▸ **Your goal**
Gather, from the listing beneath this task, every line holding the string "output".

▸ **Material for this exercise**

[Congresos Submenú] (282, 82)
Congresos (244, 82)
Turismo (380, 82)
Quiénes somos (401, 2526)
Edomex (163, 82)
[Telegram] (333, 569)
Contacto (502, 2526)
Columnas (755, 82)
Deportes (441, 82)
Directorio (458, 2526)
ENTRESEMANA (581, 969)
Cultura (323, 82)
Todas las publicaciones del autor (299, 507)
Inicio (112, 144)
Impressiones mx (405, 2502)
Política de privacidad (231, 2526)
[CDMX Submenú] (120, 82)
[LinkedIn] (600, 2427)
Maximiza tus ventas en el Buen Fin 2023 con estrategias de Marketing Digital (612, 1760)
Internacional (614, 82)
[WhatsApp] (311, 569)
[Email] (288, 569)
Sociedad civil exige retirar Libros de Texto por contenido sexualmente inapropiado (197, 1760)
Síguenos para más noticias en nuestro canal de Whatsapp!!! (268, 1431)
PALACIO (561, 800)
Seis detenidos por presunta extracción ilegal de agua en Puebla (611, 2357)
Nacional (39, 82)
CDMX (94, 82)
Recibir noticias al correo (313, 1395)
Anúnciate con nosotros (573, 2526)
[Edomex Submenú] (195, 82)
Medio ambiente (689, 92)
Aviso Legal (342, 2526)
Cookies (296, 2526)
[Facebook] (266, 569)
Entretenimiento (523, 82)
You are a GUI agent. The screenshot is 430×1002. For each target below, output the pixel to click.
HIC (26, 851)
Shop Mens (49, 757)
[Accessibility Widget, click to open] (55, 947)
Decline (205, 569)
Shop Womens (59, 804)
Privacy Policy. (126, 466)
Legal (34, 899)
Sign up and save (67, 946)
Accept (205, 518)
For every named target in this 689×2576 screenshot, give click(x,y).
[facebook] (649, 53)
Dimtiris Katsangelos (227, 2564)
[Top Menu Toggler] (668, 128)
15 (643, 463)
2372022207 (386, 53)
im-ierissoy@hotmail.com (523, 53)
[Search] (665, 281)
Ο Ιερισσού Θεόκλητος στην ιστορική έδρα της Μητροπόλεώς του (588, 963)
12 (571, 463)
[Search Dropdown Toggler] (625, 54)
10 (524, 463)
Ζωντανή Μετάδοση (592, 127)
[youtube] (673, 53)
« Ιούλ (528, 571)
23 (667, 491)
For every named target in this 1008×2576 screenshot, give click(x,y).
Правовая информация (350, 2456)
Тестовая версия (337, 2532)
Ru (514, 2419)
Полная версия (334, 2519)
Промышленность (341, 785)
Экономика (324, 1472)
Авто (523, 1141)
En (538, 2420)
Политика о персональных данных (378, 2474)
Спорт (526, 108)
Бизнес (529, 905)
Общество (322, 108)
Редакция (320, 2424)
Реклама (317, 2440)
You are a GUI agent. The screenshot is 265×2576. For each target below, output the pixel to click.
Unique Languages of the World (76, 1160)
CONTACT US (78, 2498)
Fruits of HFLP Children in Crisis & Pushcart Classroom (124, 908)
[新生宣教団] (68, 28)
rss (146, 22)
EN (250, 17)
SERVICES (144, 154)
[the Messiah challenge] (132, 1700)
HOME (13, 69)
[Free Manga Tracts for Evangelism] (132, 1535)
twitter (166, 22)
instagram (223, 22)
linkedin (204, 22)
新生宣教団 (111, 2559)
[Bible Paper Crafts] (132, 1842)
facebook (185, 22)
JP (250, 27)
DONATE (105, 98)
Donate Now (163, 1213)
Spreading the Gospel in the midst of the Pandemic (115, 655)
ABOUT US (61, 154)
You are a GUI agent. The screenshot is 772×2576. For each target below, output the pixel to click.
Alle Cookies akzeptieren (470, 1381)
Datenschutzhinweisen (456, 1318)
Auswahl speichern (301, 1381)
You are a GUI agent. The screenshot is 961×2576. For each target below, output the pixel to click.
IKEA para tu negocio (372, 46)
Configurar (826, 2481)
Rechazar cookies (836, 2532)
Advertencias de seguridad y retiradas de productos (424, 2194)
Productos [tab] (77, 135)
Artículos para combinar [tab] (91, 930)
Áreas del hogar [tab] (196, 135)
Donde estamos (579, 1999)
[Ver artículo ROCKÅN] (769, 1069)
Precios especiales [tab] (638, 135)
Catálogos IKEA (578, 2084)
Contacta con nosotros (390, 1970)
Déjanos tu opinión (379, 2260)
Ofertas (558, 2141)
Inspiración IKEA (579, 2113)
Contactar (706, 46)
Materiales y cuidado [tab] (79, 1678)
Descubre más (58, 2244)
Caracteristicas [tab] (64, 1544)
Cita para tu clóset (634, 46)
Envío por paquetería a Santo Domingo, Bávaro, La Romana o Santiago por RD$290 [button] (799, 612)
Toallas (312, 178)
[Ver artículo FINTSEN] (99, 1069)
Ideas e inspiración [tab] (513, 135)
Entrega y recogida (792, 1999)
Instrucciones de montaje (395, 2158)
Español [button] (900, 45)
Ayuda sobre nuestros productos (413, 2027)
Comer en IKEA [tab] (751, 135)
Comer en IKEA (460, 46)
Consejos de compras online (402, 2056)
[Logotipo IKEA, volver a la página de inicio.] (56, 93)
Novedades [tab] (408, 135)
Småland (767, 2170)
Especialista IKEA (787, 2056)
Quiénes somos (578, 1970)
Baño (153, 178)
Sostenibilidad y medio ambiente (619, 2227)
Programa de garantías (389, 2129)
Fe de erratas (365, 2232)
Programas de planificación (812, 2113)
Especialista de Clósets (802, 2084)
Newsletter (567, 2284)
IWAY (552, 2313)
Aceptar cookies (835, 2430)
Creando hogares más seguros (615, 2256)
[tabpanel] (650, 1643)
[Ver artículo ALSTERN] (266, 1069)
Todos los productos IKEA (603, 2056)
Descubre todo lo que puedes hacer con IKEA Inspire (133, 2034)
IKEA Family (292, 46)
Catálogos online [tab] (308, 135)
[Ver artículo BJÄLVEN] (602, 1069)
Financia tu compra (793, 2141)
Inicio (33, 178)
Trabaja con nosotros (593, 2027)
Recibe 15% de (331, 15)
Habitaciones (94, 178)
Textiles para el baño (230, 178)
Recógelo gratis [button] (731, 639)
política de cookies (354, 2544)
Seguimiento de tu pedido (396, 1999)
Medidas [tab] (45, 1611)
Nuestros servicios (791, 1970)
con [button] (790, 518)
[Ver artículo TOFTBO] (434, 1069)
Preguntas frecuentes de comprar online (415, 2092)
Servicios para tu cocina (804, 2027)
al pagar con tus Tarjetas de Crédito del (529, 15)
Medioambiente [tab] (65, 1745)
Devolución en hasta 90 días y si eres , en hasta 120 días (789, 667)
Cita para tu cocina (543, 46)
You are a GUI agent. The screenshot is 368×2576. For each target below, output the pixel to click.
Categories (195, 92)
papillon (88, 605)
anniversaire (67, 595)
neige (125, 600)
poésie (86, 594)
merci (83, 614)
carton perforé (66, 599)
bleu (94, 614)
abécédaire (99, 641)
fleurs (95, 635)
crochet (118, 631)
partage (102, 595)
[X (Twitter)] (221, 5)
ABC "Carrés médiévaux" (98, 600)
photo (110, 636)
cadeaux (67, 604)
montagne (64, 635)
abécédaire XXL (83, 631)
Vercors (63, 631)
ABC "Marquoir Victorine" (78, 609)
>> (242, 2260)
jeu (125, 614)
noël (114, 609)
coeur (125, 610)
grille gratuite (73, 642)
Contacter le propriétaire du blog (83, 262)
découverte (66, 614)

▸ **Solution for this problem**
You are a GUI agent. The screenshot is 430×1002. For each target below, output the pixel to click.
You are a GUI agent. The screenshot is 265×2576. For each target below, output the pixel to click.
You are a GUI agent. The screenshot is 772×2576. For each target below, output the pixel to click.
You are a GUI agent. The screenshot is 961×2576. For each target below, output the pixel to click.
You are a GUI agent. The screenshot is 368×2576. For each target below, output the pixel to click.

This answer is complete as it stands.